*What is needed*:
Quote each of the rows below word for word, omitting the pictures.

* * * * *

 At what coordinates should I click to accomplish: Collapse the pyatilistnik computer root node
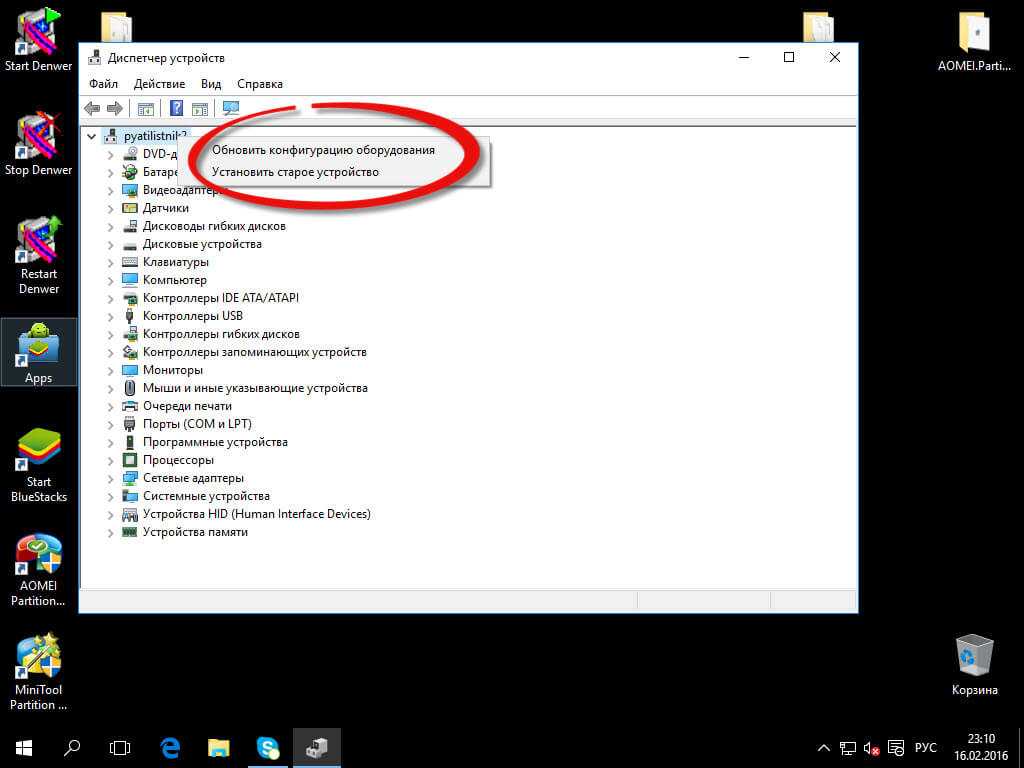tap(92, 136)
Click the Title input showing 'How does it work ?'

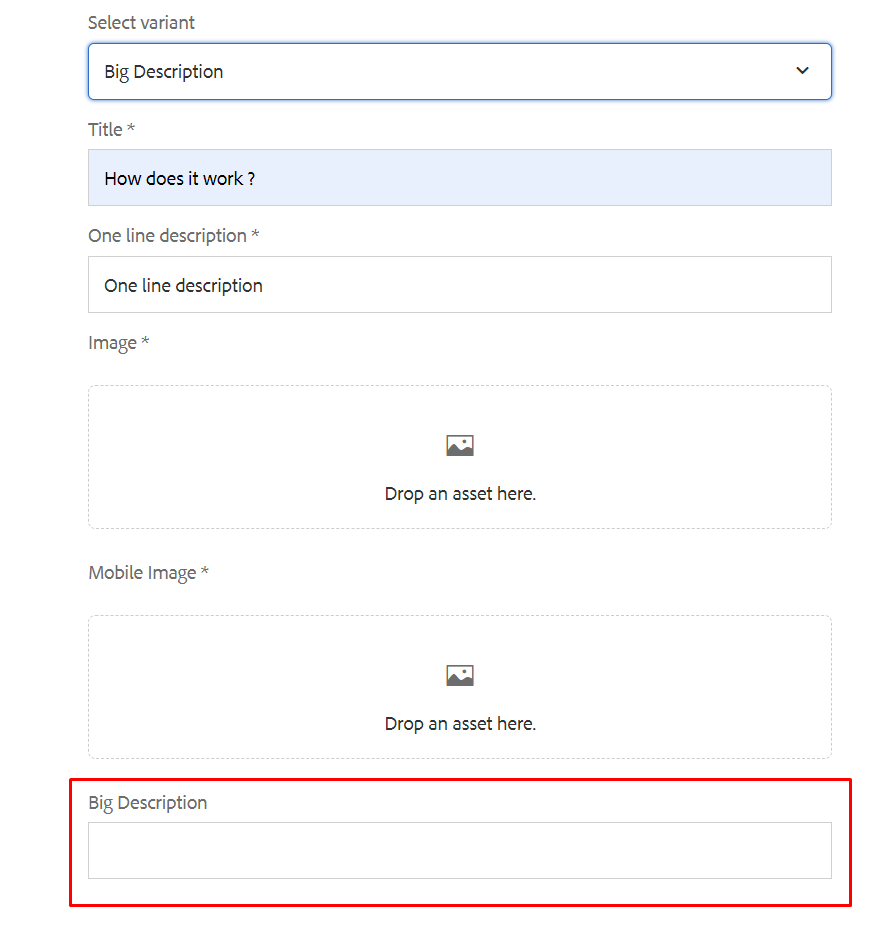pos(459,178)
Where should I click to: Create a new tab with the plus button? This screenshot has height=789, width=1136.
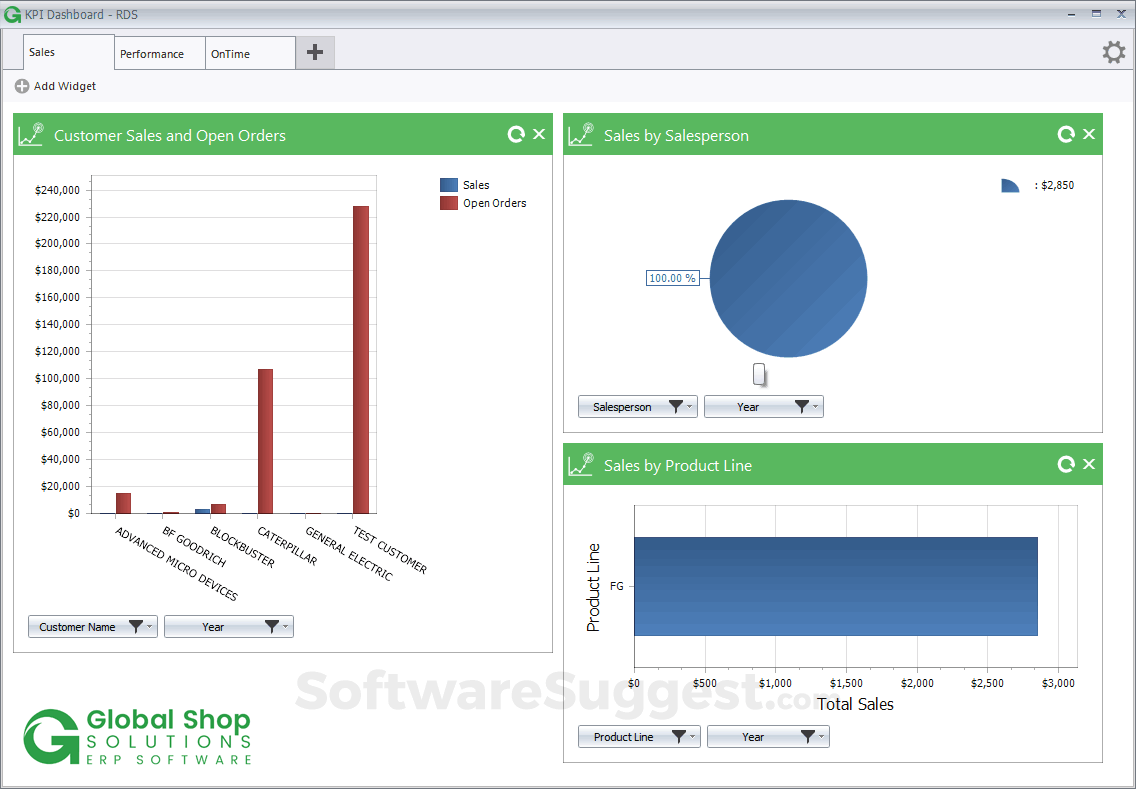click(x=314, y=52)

* * * * *

*Output*:
 At what coordinates should I click to accomplish: Collapse the pyatilistnik computer root node
tap(92, 136)
Click the Title input showing 'How does it work ?'

pos(459,178)
Where should I click to: Create a new tab with the plus button? This screenshot has height=789, width=1136.
click(x=314, y=52)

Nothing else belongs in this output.